Required work — In the data below, find the line with "Click plus icon beside Device Type row" and output it along with every later line, exactly, but not the pictures.

Exercise input Block Start

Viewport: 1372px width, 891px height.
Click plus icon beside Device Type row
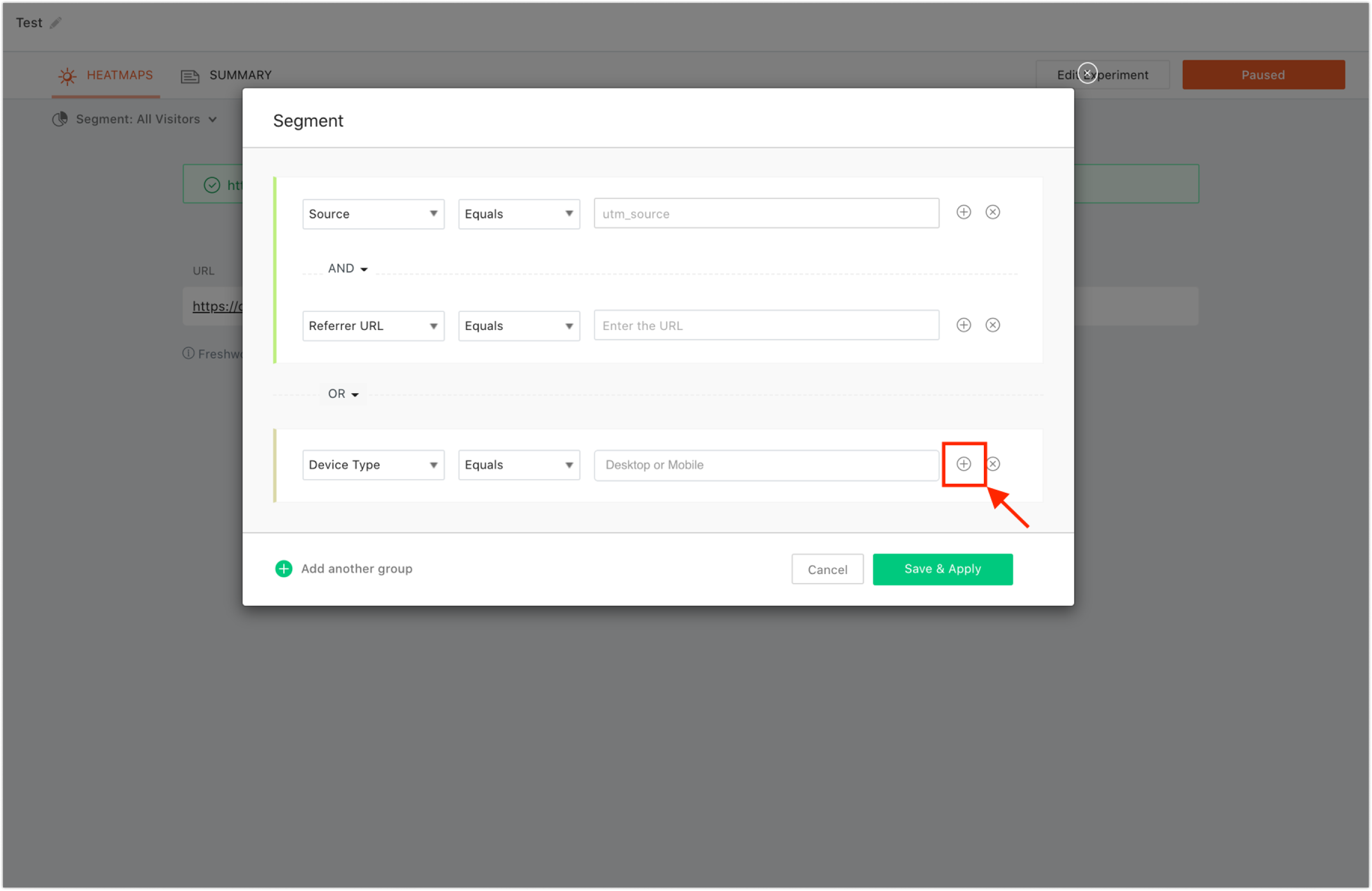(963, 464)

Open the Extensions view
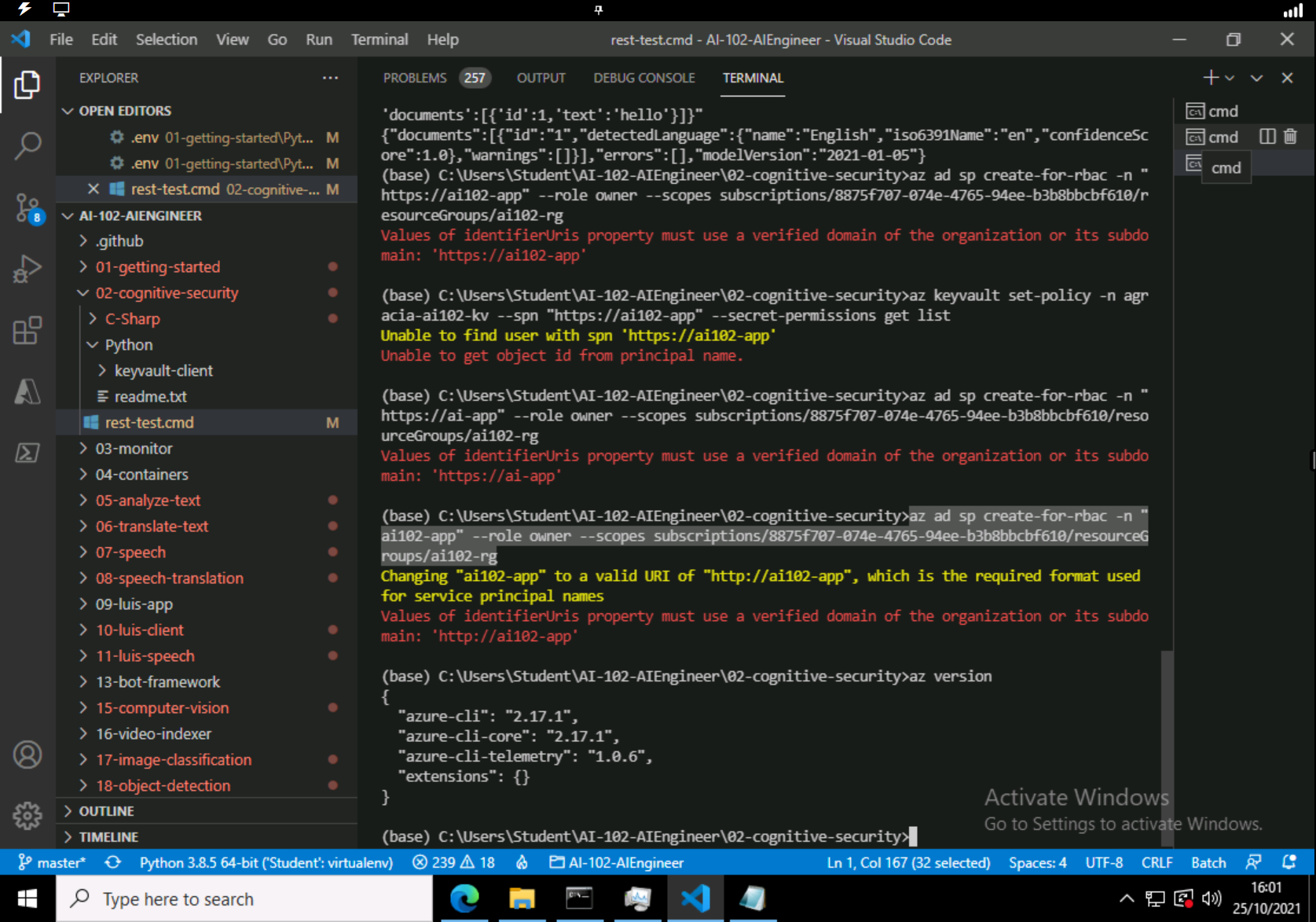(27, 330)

Exercise input Block End

Answer to the problem —
Click plus icon beside Device Type row
(963, 464)

Open the Extensions view
(27, 330)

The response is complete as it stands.